2025年、注目の展覧会10選。
大竹はこの個展のために新作の「網膜」制作に集中的に取り組んでいる。長時間留置されたポロライドの感光剤は変質し、そこに蓄積された記憶を浮かび上がらせる。会場では未公開作品や2014年に制作された巨大な立体作品《網膜屋/記憶濾過小屋》など、「網膜」シリーズのさまざまな展開が見られる。動き続けてとどまることを知らない大竹伸朗の現在地が見える。
●神戸・福島・東京『大ゴッホ展』(神戸:2025年9月20日~2026年2月1日、福島:2026年2月21日~5月10日、東京:2026年5月29日~8月12日)
オランダのクレラー=ミュラー美術館からゴッホ作品を中心に紹介する展覧会。「I 夜のカフェテラス展」と「II アルルの跳ね橋展」の2つの展覧会がそれぞれ約1年かけて神戸・福島・東京の3会場を巡回する、「大ゴッホ展」の名にふさわしいスケールだ。 「I 夜のカフェテラス展」に出品される《夜のカフェテラス》は1888年9月に南仏アルル中心部のカフェを描いたもの。ゴッホ作品の中でも人気の高い1枚だ。モデルとなったカフェは現在も営業しており、“聖地巡礼”する人も多い。この展覧会ではオランダからパリを出て南仏アルルにやってくるまでの、画家としてのファン・ゴッホの前半生をたどる。

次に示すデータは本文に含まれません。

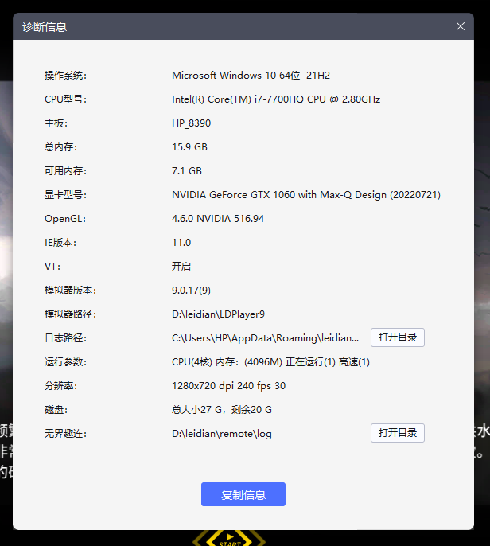The width and height of the screenshot is (490, 546).
Task: Select the 1280x720 dpi 240 resolution value
Action: (x=228, y=386)
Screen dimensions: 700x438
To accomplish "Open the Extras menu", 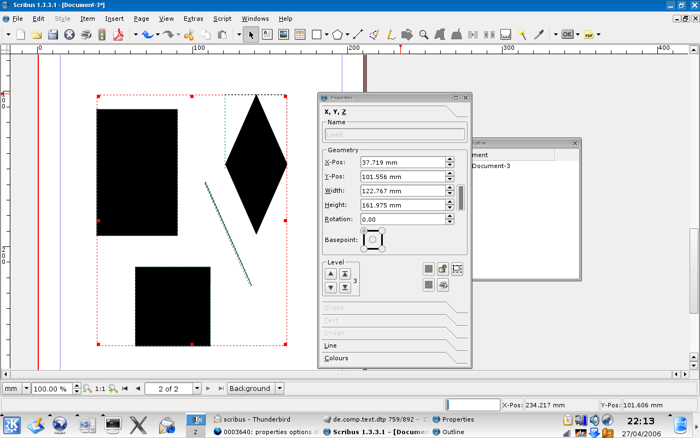I will click(x=193, y=19).
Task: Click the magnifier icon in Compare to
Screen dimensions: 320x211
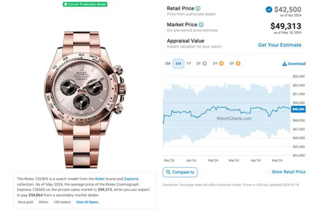Action: coord(168,172)
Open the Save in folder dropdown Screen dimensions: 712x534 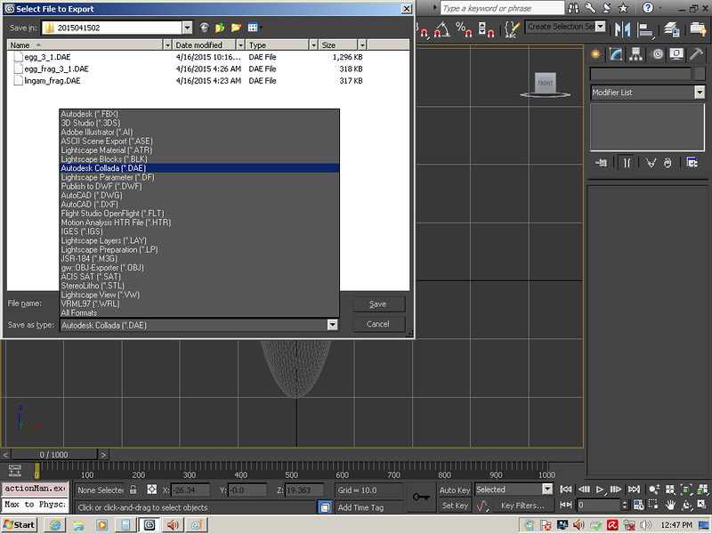[186, 28]
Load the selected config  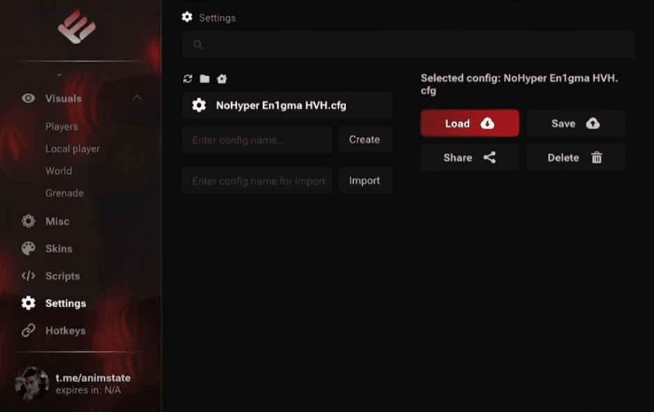[x=470, y=123]
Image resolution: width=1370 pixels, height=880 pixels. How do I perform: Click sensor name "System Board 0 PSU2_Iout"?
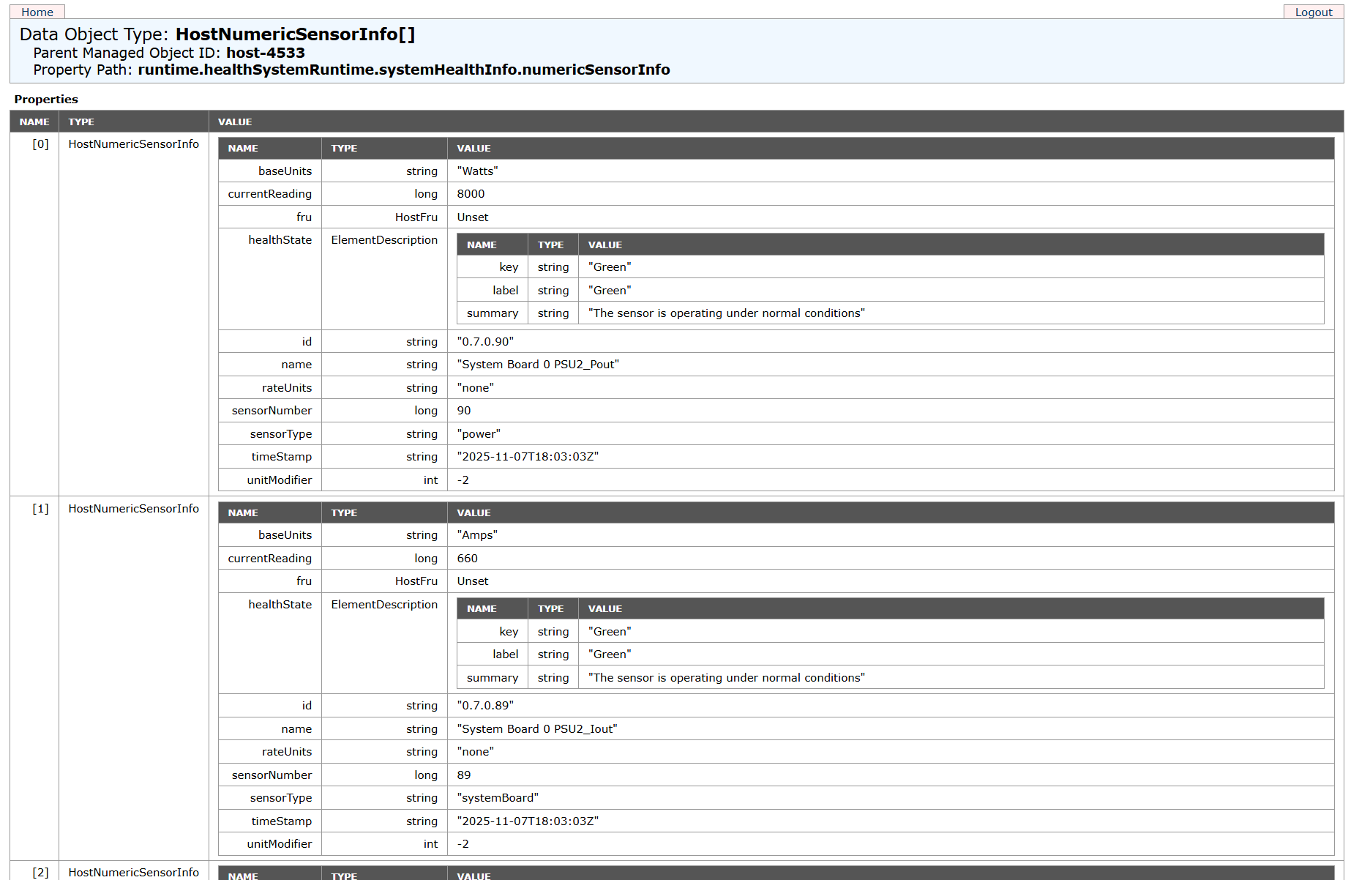tap(537, 729)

「II アルルの跳ね橋展」の《アルルの跳ね橋》はアルルの運河にかかっていた跳ね橋を描いたもの。ゴッホはこの橋をモチーフにした作品を複数残しているが、〈クレラー=ミュラー美術館〉蔵のものが日本で展示されるのは約70年ぶりのことだ。この展覧会ではアルルからサン=レミ、終焉の地オーヴェール=シュル=オワーズに至るまで、ゴッホ最晩年の2年半にフォーカスをあてる。 人付き合いがいいとはいえないゴッホは絵も売れず、貧困に苦しんだ。そんな状況にあっても絵を描くことはやめなかったゴッホの人生が浮かび上がる。
●茨城『磯崎新展(仮称)』(2025年11月1日~2026年1月25日)
2022年に逝去した磯崎新の回顧展が彼自身の設計による〈水戸芸術館〉で開催される。1931年、大分市に生まれた彼は丹下健三のもとで学び、1963年に磯崎新アトリエを設立した。60年代に大分市で集中してプロジェクトを手がけ、後にバルセロナや奈良など世界各地で多くの作品を残している。2019年にはプリツカー賞を受賞するなど、その活動は国内外で高く評価されていた。
彼は建築だけでなく政治・社会・文化と幅広い分野で深い論考を重ねていた。『建築の解体』『デミウルゴス 途上の建築』といった著作には建築史や哲学を横断する彼の思考が現れている。浅田彰や横尾忠則といった知識人・芸術家たちとのコラボレーションやキュレトリアル・ワークでも鋭い視座を示した。 この展覧会では20世紀を代表する建築家であり、建築の枠を超えた知の巨人といっていい磯崎の文化的、思想的活動を総体的に紹介する。近代建築の超克を目指した彼が残したものから何を読み取るのかが問われる。